£400m in tax could come from personal service company crackdown
Ministers are discussing whether to close a tax loophole that could be costing the Treasury up to £400m and is currently being exploited by as many as 100,000 people.
The rules surrounding how personal service companies are used could be tightened in the run up to Chancellor Osborne’s autumn statement on 25 November.
The issue involves the way that employee national insurance contributions and income tax are levied on professionals across a wide range of industries, ranging from the media and IT right through to nursing.
A service company is a company that has been set up to cut tax amounts due by offsetting a series of expenses against earnings and also taking money as dividends, which only attract tax liability at corporation tax rates.
It isn't only employees who can benefit under the present system, as employers can avoid or reduce national insurance contributions (NICs).
A government source commented: “This is about fairness in the tax system.
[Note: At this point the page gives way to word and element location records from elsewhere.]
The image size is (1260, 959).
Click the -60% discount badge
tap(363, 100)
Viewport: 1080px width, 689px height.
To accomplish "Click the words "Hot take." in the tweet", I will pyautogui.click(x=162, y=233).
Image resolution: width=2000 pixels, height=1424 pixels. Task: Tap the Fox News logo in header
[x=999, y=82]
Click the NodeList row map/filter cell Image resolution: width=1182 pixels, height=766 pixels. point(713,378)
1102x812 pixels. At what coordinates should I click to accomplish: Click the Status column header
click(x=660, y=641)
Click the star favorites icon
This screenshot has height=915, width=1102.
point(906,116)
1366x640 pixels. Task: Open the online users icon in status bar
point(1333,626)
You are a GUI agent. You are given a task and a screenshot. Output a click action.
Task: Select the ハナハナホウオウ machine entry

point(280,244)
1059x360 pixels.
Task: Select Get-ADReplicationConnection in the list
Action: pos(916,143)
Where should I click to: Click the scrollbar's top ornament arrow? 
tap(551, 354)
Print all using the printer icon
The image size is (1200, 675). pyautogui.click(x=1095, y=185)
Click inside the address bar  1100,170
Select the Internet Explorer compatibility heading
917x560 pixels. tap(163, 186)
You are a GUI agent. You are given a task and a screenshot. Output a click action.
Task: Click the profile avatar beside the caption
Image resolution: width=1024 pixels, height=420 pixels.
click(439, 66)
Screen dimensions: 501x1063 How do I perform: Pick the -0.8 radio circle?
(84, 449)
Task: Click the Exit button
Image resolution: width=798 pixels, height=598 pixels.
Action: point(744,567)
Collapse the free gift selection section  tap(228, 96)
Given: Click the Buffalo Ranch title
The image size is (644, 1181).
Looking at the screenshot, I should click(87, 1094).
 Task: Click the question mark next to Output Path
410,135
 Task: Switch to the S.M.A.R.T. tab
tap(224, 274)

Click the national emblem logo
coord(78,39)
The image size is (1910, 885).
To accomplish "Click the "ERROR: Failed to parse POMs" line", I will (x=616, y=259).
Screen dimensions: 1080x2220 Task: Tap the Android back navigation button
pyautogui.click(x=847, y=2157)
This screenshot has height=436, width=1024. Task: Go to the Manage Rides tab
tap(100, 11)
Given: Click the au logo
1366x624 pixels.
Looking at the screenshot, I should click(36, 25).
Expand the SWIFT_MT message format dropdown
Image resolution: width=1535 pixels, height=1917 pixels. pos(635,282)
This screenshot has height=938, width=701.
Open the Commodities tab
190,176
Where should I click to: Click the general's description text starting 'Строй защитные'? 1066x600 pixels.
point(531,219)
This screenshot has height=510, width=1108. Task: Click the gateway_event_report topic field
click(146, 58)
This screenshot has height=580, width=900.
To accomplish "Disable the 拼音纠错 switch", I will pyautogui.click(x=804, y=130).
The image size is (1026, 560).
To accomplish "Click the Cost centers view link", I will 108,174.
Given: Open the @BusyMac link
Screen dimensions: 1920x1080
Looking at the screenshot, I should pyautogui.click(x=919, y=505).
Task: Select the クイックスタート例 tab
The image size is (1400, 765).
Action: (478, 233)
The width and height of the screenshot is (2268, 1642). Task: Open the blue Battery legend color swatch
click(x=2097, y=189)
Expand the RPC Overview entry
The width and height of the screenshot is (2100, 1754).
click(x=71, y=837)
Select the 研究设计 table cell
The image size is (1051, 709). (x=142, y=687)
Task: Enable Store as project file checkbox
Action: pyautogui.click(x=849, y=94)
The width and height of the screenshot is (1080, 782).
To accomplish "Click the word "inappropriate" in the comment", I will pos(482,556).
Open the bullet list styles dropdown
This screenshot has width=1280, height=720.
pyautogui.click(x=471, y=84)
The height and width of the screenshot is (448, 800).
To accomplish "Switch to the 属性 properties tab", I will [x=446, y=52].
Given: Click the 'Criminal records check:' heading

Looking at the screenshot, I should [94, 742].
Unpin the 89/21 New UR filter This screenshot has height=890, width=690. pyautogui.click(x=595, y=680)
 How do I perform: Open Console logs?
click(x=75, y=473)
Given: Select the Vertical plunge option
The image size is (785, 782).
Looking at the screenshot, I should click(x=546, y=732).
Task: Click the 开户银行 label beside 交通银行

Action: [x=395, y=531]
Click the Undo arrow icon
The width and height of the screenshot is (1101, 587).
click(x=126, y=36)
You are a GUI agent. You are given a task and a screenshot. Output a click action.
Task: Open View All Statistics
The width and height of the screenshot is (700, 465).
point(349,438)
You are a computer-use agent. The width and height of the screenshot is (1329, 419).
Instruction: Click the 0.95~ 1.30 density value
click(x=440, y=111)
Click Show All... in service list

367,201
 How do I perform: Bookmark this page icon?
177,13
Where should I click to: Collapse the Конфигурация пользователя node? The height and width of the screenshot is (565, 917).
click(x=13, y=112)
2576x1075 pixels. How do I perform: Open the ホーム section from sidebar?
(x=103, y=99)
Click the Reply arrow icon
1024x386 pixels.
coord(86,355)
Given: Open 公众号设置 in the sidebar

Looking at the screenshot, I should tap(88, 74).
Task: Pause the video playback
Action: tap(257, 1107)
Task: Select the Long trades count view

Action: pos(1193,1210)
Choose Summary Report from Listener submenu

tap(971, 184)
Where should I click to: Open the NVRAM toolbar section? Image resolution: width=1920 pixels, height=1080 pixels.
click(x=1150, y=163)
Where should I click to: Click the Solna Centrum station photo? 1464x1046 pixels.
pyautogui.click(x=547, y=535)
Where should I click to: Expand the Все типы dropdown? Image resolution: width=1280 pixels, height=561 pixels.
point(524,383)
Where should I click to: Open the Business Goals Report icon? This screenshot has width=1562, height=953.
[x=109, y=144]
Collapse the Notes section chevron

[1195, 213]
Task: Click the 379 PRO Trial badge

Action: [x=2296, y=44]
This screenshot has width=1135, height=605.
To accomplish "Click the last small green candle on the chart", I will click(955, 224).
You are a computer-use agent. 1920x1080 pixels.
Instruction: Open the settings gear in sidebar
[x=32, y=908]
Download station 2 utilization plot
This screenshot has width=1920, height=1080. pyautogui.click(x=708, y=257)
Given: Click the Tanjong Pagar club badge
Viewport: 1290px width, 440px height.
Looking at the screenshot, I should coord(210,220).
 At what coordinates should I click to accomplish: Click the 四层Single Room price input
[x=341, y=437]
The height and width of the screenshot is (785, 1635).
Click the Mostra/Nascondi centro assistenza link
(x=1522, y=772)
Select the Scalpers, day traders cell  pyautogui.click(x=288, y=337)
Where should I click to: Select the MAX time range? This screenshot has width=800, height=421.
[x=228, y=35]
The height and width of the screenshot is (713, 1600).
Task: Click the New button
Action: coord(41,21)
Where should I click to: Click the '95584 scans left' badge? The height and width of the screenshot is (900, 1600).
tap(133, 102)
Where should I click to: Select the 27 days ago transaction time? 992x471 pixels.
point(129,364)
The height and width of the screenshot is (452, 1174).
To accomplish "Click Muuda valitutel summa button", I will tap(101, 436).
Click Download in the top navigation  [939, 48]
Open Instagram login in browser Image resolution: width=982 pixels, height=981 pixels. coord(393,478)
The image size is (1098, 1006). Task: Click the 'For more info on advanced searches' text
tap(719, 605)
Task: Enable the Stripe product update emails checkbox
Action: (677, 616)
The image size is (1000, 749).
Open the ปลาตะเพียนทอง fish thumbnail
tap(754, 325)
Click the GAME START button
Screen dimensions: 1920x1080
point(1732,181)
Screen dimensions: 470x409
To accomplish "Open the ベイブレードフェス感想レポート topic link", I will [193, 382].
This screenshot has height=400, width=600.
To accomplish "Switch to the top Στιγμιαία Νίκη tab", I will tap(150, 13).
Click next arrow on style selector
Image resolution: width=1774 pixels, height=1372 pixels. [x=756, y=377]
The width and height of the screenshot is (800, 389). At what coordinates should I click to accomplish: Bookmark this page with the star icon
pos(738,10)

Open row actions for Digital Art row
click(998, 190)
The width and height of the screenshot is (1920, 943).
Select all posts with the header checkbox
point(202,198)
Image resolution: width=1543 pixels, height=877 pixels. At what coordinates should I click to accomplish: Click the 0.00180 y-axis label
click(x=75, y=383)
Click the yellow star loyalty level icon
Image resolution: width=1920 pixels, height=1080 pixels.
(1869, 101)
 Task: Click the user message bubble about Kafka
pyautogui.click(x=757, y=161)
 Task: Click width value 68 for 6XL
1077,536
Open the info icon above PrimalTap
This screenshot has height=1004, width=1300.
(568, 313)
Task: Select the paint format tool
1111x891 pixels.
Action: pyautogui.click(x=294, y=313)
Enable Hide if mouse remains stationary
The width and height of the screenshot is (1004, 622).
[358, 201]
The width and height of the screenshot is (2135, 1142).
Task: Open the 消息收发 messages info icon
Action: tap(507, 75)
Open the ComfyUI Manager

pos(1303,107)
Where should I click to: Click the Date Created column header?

It is just not fair to have people in the same company doing the same jobs paying different levels of tax.”
Ministers are likely to take into account how the upcoming annual conference of the CBI reacts to proposals to change the system, as the government does acknowledge that some professionals legitimately use personal service companies.
Gordon Brown tackled the issue as far back as 1999, when he clamped down on “disguised employees” through the IR35 scheme. The new proposals would mean consultants using a personal service company would have to go onto a company's payroll if they worked for a business for over a month.